Data journalism per tutti con Kickstarter

| 3 febbraio 2013 | Tag:, , , , , ,

for journalism“Stiamo creando il materiale formativo per la prossima generazione di sviluppatori di news-application”.

Con questo slogan Dave Stanton (@gotoplanb),ex Poynter Institute e oggi presso Smart Media Creative, ha lanciato For Journalism (@forjournalism), un progetto che annuncia “Data journalism per tutti”. Se sarà finanziato.

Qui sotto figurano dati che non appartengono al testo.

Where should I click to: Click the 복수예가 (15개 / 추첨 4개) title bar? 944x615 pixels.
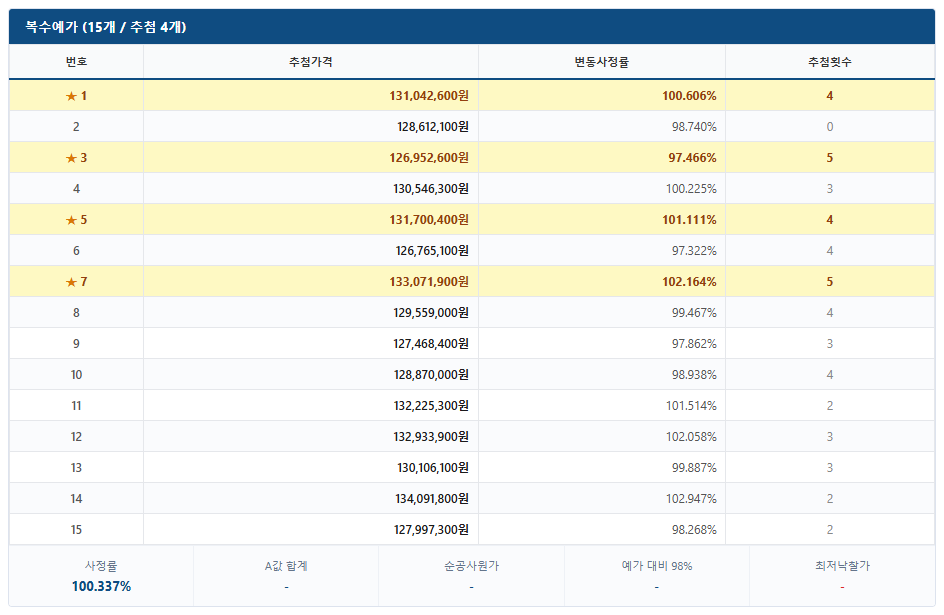472,26
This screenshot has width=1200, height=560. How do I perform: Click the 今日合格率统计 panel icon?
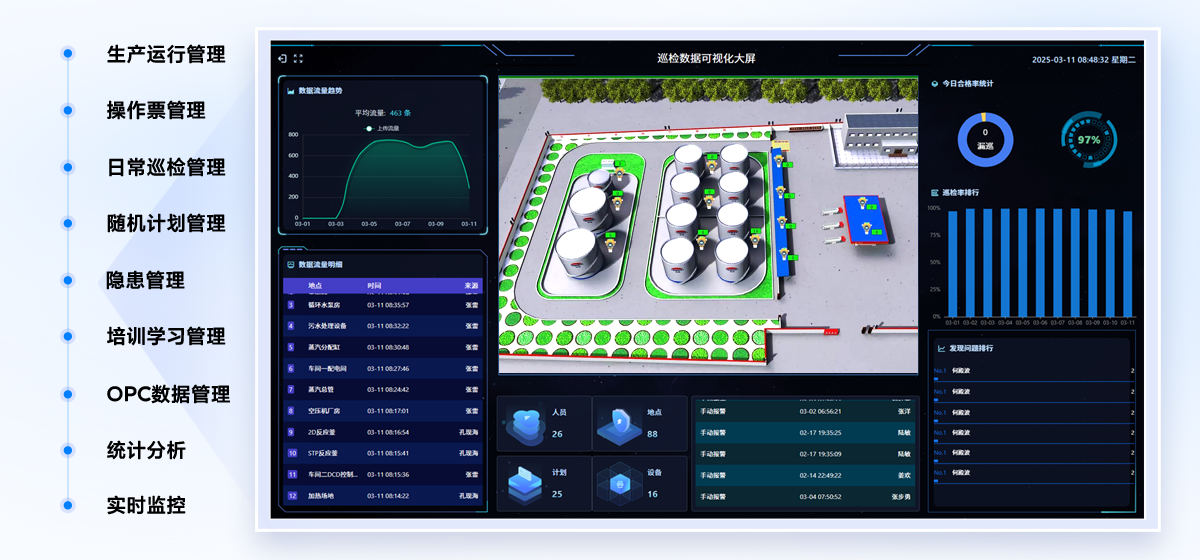click(x=935, y=84)
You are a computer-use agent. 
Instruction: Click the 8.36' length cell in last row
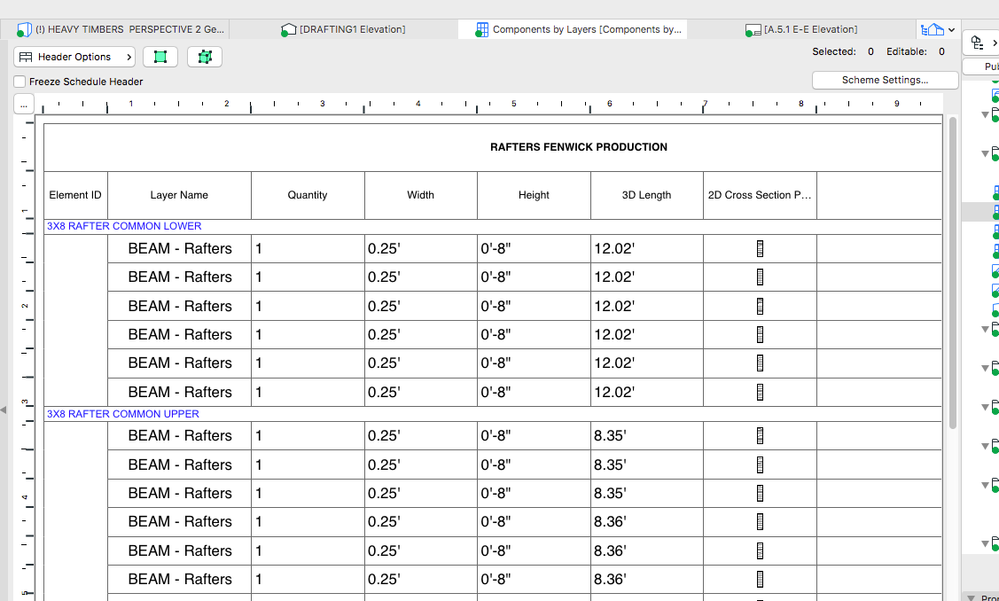point(610,579)
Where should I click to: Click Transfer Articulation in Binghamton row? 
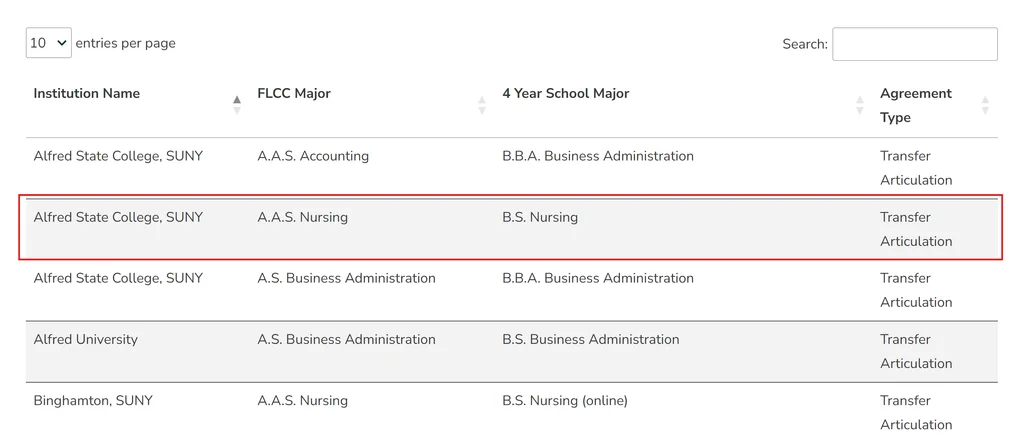916,413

Il progetto, infatti, è partito lunedì 25 gennaio dalla piattaforma di crowd-funding Kickstarter. Ad oggi l’idea ha raccolto oltre 9.100 dollari, con l’ obiettivo di raccoglierne in totale 32.000 entro l’11 marzo.

 

 

di Andrea Fama  

 

Secondo Stenton vi sono organizzazioni e istituzioni che stanno compiendo incredibili progressi, ma bisogna trovare una soluzione per l’intero settore che consenta di formare la prossima generazione di giornalisti. E For Journalism vuole essere proprio un tentativo di fornire a ogni studente, laureando, professore o giornalista le competenze tecniche necessarie per il giornalismo come si sta evolvendo.

 

Per fare ciò, il progetto prevede la realizzazione di otto corsi, ognuno dei quali si tradurrà in una applicazione pratica per la professione giornalistica. For Journalism si pone anche un obiettivo di più ampia portata, ovvero portare uno di questi corsi a livello universitario, come modulo semestrale o come workshop spalmato su più giornate. Ogni corso è corredato da e-book, screencast, repository e forum appositi.

 

Per sostenere For Journalism ci si può impegnare con pacchetti che vanno da 5 $ (che varranno al donatore una menzione su Twitter) fino a 10.000 $ per il livello universitario, che consente a tutti gli studenti e lo staff di un ateneo di avere accesso al materiale prodotto. È previsto anche un pacchetto da 5.000 $ per le redazioni, con il quale fino a 100 persone potranno accedere a tutti i contenuti.

 

Secondo Mashable l’iniziativa potrebbe colmare anche un vuoto a livello formativo-universitario, che ad oggi presenta un’offerta relativamente scarsa negli USA: qualche corso o workshop nei programmi della Columbia University e della Northwestern (Medill), fortemente indirizzati verso la visualizzazione dei dati. Programmi che però, continua Mashable, non offrono corsi di programmazione o web design duri e puri, necessari per acquisire le competenze per ricoprire ruoli come news application developer o interactive news editor.

 

“Fate un corso di data journalism” è il consiglio che Dan Oshinsky di Buzzfeed dà via Twitter agli studenti della Missouri School of Journalism. “I data journalist vengono assunti. Punto”.

 

Anche su Lsdi abbiamo più volte sostenuto che il DJ potrebbe rappresentare un’importante occasione soprattutto per i giovani  giornalisti, che si troverebbero a riempire sacche della professione ad oggi praticamente ancora inesplorate in Italia.

 

Ma qual è l’offerta formativa che il Bel Paese riserva agli aspiranti giornalisti dei dati? A livello accademico non vi è ancora nulla, ma sono diverse le realtà che organizzano corsi di DJ, come riportato in questa mappa interattiva. E tu, quali altri corsi conosci?